The next phase of India’s startup story: From activity to outcomes

Over the past decade, I have had the opportunity to work closely with universities, innovation programs, startups, corporates, and public institutions – including building and scaling large innovation ecosystems like NASSCOM 10000 Startups and T-Hub. One insight that has remained consistent across these experiences is that institutions genuinely want to support entrepreneurship and innovation, but many are still searching for the most effective way to translate intent into measurable outcomes.

Across India, significant investment has already gone into building incubation infrastructure. Today, the country hosts more than 1100 incubators across academic, government, and industry-led institutions.

Public initiatives like SISFS alone have approved over Rs 945 crorein support of 215+ incubators, while several central and state programs provide up to Rs 10 crore in funding for individual incubation centers to build facilities and operational capacity.

These investments signal a strong institutional commitment. However, ecosystem data presents a more nuanced picture. According to the joint report titled ‘India Incubator Kaleidoscope 2024’ by NSRCEL (the startup incubator at IIM Bangalore) and the Centre for Research on Start-ups and Risk Financing (CREST) at IIT Madras, despite the expanding infrastructure, only about 8.2% of startups in India go through structured incubation.

Moreover, nearly 98% of incubated startups are supported by just 10% of incubators, highlighting a significant imbalance in performance and utilisation. The challenge, therefore, is no longer the lack of facilities but the uneven depth of engagement and the limited connectivity within the ecosystem.

If we look at universities such as Stanford or MIT, the difference becomes clear.

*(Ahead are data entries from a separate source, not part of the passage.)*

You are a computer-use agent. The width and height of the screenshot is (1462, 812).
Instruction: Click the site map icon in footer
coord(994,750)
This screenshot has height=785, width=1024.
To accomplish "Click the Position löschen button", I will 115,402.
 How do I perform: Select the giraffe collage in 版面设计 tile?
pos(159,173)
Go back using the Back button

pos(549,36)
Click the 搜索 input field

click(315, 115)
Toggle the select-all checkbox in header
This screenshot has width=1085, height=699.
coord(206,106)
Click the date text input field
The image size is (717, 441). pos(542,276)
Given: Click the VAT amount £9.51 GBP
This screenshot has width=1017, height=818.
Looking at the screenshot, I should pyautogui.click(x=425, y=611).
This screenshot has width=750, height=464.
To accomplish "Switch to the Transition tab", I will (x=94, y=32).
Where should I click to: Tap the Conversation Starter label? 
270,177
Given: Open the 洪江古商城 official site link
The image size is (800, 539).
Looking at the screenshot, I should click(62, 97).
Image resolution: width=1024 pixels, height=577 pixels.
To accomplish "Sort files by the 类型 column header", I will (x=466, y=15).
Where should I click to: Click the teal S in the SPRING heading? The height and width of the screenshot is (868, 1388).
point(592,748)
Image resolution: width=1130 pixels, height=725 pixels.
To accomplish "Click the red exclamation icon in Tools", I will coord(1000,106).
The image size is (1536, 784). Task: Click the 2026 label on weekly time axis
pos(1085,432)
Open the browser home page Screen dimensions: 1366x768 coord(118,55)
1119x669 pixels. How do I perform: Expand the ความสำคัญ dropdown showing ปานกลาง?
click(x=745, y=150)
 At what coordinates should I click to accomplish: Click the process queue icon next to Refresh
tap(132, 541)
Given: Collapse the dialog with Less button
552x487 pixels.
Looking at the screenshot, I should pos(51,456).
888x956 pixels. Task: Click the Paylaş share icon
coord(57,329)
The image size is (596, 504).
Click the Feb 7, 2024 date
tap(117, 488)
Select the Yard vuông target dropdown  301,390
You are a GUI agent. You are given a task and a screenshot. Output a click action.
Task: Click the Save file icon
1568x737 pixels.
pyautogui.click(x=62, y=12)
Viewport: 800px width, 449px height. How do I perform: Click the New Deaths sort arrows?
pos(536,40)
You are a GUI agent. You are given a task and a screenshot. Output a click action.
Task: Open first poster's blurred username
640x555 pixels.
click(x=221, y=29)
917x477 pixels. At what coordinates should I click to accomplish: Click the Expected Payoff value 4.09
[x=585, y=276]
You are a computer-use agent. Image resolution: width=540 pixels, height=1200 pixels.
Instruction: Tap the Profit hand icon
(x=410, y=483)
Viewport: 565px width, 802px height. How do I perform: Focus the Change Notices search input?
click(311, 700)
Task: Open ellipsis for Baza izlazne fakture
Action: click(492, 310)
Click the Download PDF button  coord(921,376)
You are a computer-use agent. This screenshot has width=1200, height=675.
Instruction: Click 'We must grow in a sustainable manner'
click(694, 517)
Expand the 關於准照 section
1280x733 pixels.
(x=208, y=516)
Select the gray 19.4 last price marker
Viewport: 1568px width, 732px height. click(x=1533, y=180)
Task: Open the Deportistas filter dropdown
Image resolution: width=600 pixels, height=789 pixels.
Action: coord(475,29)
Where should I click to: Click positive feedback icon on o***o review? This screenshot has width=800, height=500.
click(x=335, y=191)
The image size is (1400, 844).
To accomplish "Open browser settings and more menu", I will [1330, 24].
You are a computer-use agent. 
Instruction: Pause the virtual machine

Their strength lies not in the buildings they operate, but in the systems they have built over decades.

Entrepreneurship is embedded into coursework, research labs, industry collaborations, alumni engagement, and investment networks. Students encounter venture-building through multiple touchpoints – academic projects, commercialization pathways, competitions, faculty mentorship, and early access to industry problem statements.

The institution does not simply provide a workspace; it creates coordinated pathways that connect talent, ideas, markets, and capital.

During my participation in the International Visitor Leadership Program (IVLP) by the US Dept of State, including engagements with institutions such as the University of Arkansas at Little Rock, I observed a similar approach at a different scale.

What stood out was not the size of facilities but the intentional integration between academia, local industry, civic institutions, and investor communities.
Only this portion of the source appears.